- [Task brief] Your task is to write out exactly the lines of the listing below, from the first down to the line that holds "улица Героев Спорта (94, 1293)".

- [Data shown]

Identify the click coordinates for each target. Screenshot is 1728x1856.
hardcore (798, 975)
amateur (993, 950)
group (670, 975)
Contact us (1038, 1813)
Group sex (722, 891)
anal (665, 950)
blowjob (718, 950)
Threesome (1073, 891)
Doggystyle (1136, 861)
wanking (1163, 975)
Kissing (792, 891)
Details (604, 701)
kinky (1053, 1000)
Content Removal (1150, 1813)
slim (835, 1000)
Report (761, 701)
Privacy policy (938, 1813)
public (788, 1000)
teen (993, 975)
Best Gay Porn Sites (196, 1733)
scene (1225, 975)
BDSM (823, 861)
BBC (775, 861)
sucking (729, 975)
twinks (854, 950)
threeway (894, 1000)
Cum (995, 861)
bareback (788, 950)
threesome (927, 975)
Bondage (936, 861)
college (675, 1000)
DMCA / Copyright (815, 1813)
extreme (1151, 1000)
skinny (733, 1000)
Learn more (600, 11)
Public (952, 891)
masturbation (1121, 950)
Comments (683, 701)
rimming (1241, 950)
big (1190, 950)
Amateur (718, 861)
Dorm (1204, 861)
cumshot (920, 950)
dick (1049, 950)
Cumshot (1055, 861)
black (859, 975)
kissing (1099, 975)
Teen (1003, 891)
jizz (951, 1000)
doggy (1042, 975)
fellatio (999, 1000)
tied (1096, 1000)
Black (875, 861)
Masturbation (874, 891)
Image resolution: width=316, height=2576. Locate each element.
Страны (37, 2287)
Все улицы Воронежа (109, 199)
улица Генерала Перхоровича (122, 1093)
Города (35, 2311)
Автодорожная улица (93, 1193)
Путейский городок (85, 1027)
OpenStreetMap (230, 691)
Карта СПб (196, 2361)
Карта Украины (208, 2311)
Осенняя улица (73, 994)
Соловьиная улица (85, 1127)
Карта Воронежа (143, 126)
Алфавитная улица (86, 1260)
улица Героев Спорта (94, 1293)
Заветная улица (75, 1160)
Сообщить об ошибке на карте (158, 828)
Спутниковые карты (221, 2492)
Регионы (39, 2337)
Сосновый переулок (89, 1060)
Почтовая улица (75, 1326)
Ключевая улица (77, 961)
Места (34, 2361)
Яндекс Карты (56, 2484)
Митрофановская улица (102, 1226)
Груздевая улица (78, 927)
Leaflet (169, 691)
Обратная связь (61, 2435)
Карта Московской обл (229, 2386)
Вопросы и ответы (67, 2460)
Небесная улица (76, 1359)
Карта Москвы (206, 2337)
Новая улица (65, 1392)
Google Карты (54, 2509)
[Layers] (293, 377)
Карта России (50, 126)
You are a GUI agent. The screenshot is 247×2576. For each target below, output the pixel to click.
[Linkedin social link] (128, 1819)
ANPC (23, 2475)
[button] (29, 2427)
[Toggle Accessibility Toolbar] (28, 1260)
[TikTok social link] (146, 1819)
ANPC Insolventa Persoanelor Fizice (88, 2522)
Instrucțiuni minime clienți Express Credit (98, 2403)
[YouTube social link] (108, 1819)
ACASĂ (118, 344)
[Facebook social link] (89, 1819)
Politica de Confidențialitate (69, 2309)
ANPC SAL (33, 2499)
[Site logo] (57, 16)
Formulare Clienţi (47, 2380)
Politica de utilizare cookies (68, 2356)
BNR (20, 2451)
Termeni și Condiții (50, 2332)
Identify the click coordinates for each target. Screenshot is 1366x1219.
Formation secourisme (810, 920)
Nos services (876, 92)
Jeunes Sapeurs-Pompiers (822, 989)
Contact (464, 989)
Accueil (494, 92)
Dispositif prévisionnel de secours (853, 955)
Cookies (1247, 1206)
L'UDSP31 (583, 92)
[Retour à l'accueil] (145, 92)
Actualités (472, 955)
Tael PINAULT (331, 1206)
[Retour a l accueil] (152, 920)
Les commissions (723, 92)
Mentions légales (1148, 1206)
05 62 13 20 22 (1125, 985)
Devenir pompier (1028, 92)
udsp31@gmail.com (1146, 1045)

- [Solved problem]
Identify the click coordinates for each target. Screenshot is 1728x1856.
hardcore (798, 975)
amateur (993, 950)
group (670, 975)
Contact us (1038, 1813)
Group sex (722, 891)
anal (665, 950)
blowjob (718, 950)
Threesome (1073, 891)
Doggystyle (1136, 861)
wanking (1163, 975)
Kissing (792, 891)
Details (604, 701)
kinky (1053, 1000)
Content Removal (1150, 1813)
slim (835, 1000)
Report (761, 701)
Privacy policy (938, 1813)
public (788, 1000)
teen (993, 975)
Best Gay Porn Sites (196, 1733)
scene (1225, 975)
BDSM (823, 861)
BBC (775, 861)
sucking (729, 975)
twinks (854, 950)
threeway (894, 1000)
Cum (995, 861)
bareback (788, 950)
threesome (927, 975)
Bondage (936, 861)
college (675, 1000)
DMCA / Copyright (815, 1813)
extreme (1151, 1000)
skinny (733, 1000)
Learn more (600, 11)
Public (952, 891)
masturbation (1121, 950)
Comments (683, 701)
rimming (1241, 950)
big (1190, 950)
Amateur (718, 861)
Dorm (1204, 861)
cumshot (920, 950)
dick (1049, 950)
Cumshot (1055, 861)
black (859, 975)
kissing (1099, 975)
Teen (1003, 891)
jizz (951, 1000)
doggy (1042, 975)
fellatio (999, 1000)
tied (1096, 1000)
Black (875, 861)
Masturbation (874, 891)
Image resolution: width=316, height=2576. Locate each element.
Страны (37, 2287)
Все улицы Воронежа (109, 199)
улица Генерала Перхоровича (122, 1093)
Города (35, 2311)
Автодорожная улица (93, 1193)
Путейский городок (85, 1027)
OpenStreetMap (230, 691)
Карта СПб (196, 2361)
Карта Украины (208, 2311)
Осенняя улица (73, 994)
Соловьиная улица (85, 1127)
Карта Воронежа (143, 126)
Алфавитная улица (86, 1260)
улица Героев Спорта (94, 1293)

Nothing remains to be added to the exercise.